Il parere della psicoterapeuta
«Purtroppo è una situazione a cui assistiamo spesso in chi soffre di disturbo ossessivo compulsivo» spiega la dottoressa Napoletano, che di lavoro fa la psicoterapeuta. «Le norme introdotte per il contenimento del contagio hanno aggravato le compulsioni: lavarsi le mani e disinfettarsi sono gli esempi più ricorrenti ma non sono gli unici. C’è stato anche un aggravamento di tipo cognitivo: pensieri ricorrenti e intrusivi sono stati esasperati dal contesto di solitudine e dalla mancanza di relazioni sociali».
Roberta, sola e in preda alla paranoia
Gianmarco e Roberta possono aiutare a capire come il Covid impatta nel concreto sulla sofferenza mentale. Roberta (entrambi i nomi sono chiaramente di fantasia) è una vedova sulla sessantina. Abita sola in una villetta alla periferia del capoluogo di regione. La sua vita è stata segnata dal disagio psichico sin dalla più tenera età ma negli ultimi anni era riuscita a ritagliarsi una certa stabilità fatta di poche e abitudinarie azioni: uscire per la spesa, fare una sosta al tabacchino e rientrare a casa. Tanto le bastava.

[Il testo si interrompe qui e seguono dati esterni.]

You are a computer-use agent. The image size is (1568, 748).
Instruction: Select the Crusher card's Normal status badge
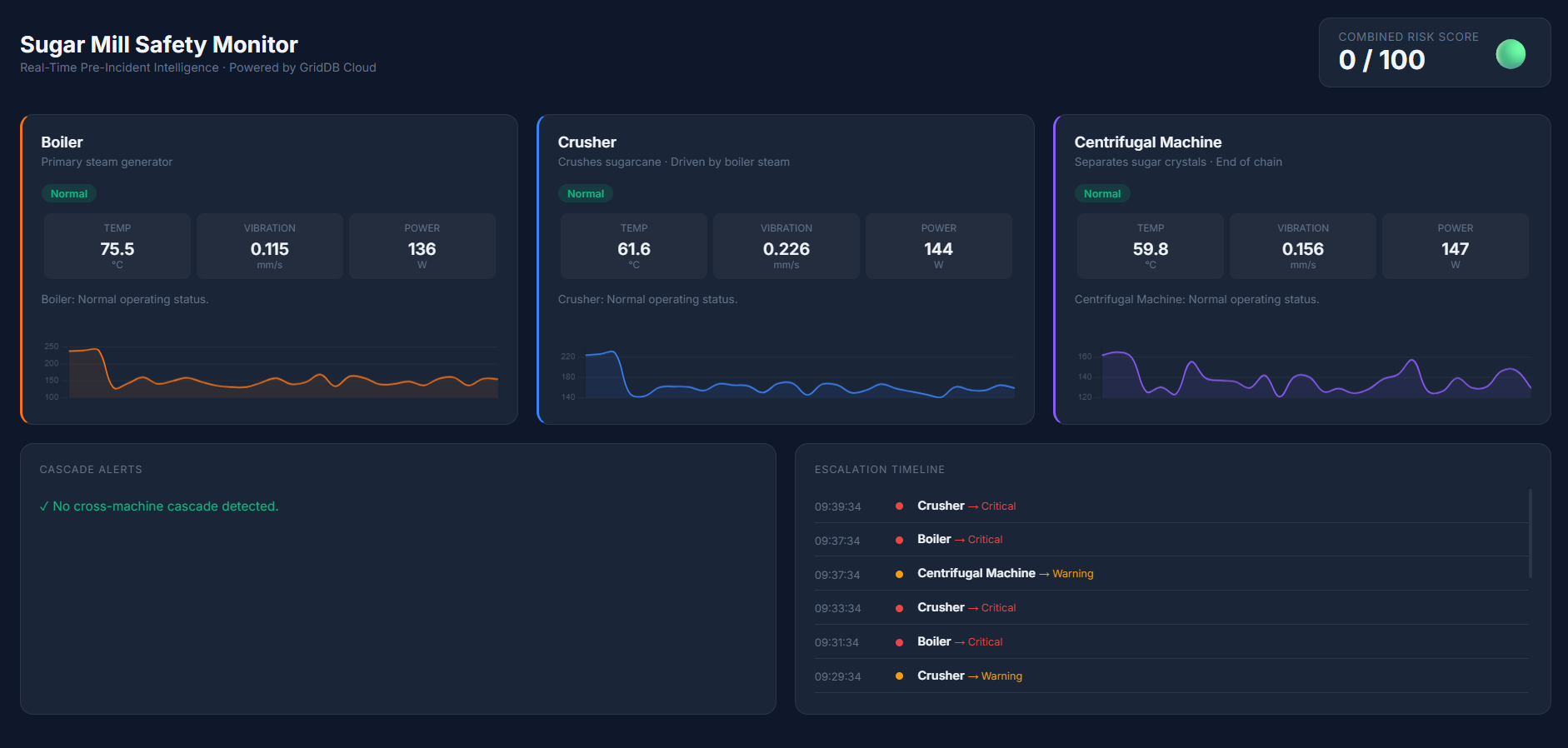click(586, 194)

Con il Covid le cose sono cambiate. Le chiusure, le zone rosse, il martellamento mediatico hanno riacceso in lei la paranoia di potersi contagiare e l’hanno portata a chiudersi in casa e a rinunciare alle (poche) interazioni sociali che aveva. Dopo quasi due anni, gli effetti continuano a farsi sentire. Roberta non ha più ripreso la sua routine e le sue giornate sono condizionate dalla paura di potersi ammalare e da una sensazione di precarietà asfissiante.
Gianmarco, fissato con l’ordine e la pulizia
Gianmarco, anche lui calabrese, ci racconta una storia diversa. La sua diagnosi pre-Covid era disturbo ossessivo compulsivo con tratti paranoici. Ha sempre avuto la tendenza a pensare troppo, Gianmarco. E l’arrivo del Covid non lo ha aiutato. Anzi. La famiglia racconta che ha iniziato ad essere fissato con l’ordine e la pulizia. Disinfettava tutto quello che entrava in casa: dalle buste della spesa agli abiti indossati, dalle chiavi alle scarpe al portamonete. Il Covid era sempre nei suoi pensieri, le sue giornate erano scandite dal Bollettino informativo delle 18 con numero di morti e feriti. Di tornare in cura e riprendere le sedute con lo psichiatra, per lui era un assoluto tabù. Gianmarco dice di essere troppo geloso dell’autonomia che è riuscito a conquistarsi in questi anni. «Tornare in terapia – spiega – sarebbe come andare indietro di dieci anni, ammettere che sono ancora malato e che non ho speranza di guarire».